DOCUMENT TEXT:
______

2) the fixed arm does not allow for tolerances in chainring or cog diameters. riders must find and tolerate a compromise between these tight and loose spots.
3) the fixed length and fixed angles of the arm restrict the type and application of the conversion. for example, frames with chainstays that are (low) in relation to the hanger (center) cannot be converted or it must be done in the push-down configuration.

aluminum over 'plastic'? 
i suppose that depends on the science or engineering you are considering, either way, selling one arbitrarily over the other is no less shortsighted then providing the nod based on colour.

i sell approximately 400 spring-type tensioners (like so) and 100 fixed-type tensioners (like this) per year. the price differential is a mere 7$ (25 vs 32).
over the course of 5 years i have only taken back 2 spring loaded tensioners and i have only exchanged 2 fixed tensioners (for spring style). what i mean is, i think most people know what it is they are buying and they understand the limitations of any tensioner.

______

EXERCISE TASKS:
- 1) How many spring-type tensioners does the writer of the chain tensioner post sell per year?
- 2) Please carry on the chain tensioner post from its last sentence.

DATA EXTRACT:
______

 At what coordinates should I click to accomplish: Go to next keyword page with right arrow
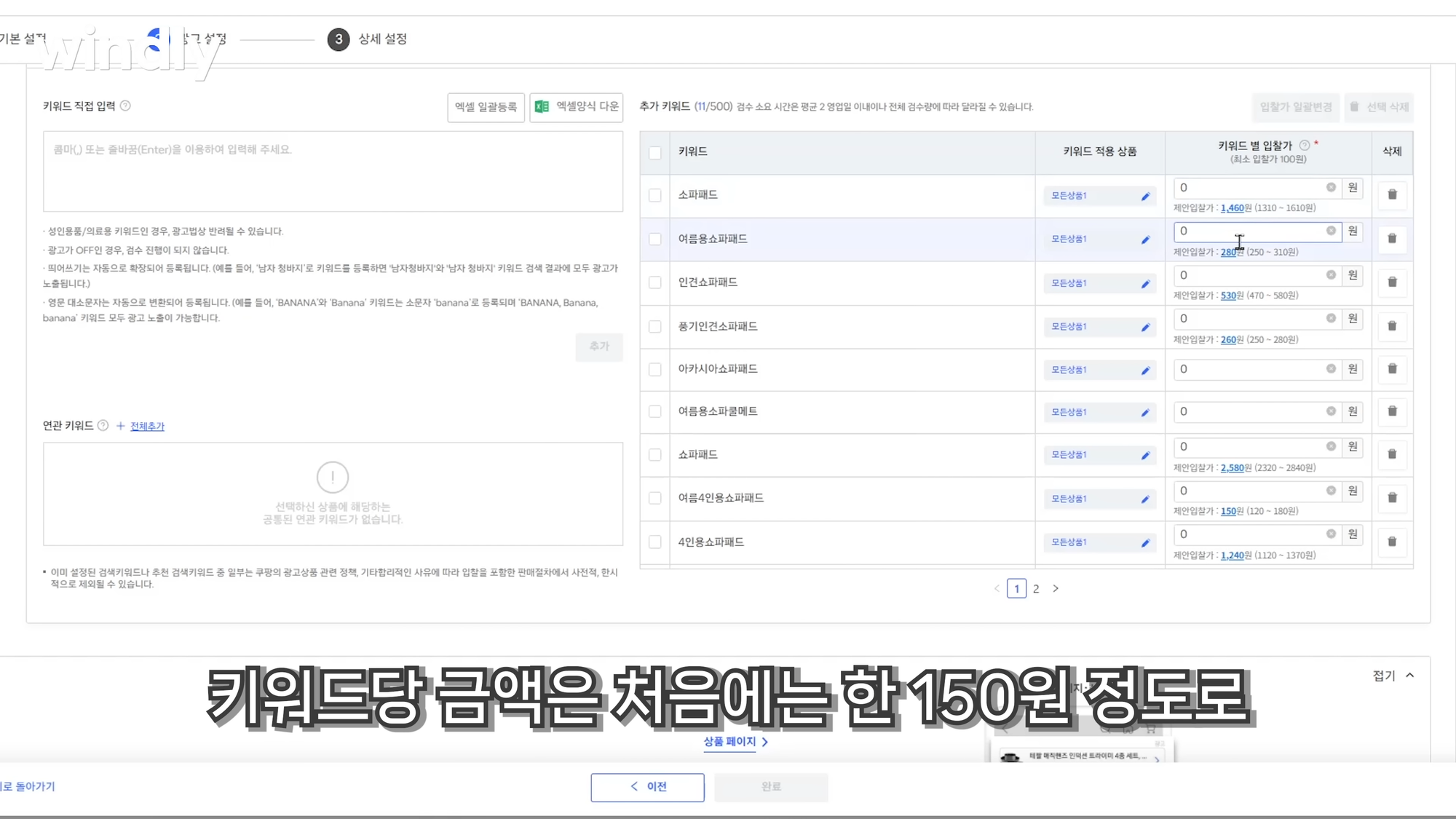(x=1056, y=588)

______

RESPONSES TO THE EXERCISE:
- 1) Approximately 400.

- 2)
i have experience converting a range of frames for a range of purposes through a range of budgets, maybe that matters, maybe not. 
we set out to design a tensioner, based on experience and feedback. we set out to offer a substantial improvement on what was available...at a reasonable price...made domestically if possible.

by point of comparison, tensioners i consider 'excellent' (YESS for one) cost upwards of 80$.

we attacked what we considered the two achilles heel(s) of current tensioners, FIXED ARMS and SPRINGS.
in order to eliminate the necessity for moving parts (like springs and pulleys) we needed a material with no memory and a crazy fatigue life. aluminum (i do love it) is not appropriate for this application.

maybe the DMR style is all you need. i'm not naive, i expect it will be ALL a few other people need too.
but i fail to see how a product that eliminates specific failures in design, limits compromises and costs no-more is a bad thing.

those interested can read more on the design concepts HERE and HERE.


----------



## bad mechanic (Jun 21, 2006)

nogearshere said:


> 'excellent' tensioners? good at best.
> 1) the fixed arm requires regular adjustment to compensate for chain 'stretch'.
> 2) the fixed arm does not allow for tolerances in chainring or cog diameters. riders must find and tolerate a compromise between these tight and loose spots.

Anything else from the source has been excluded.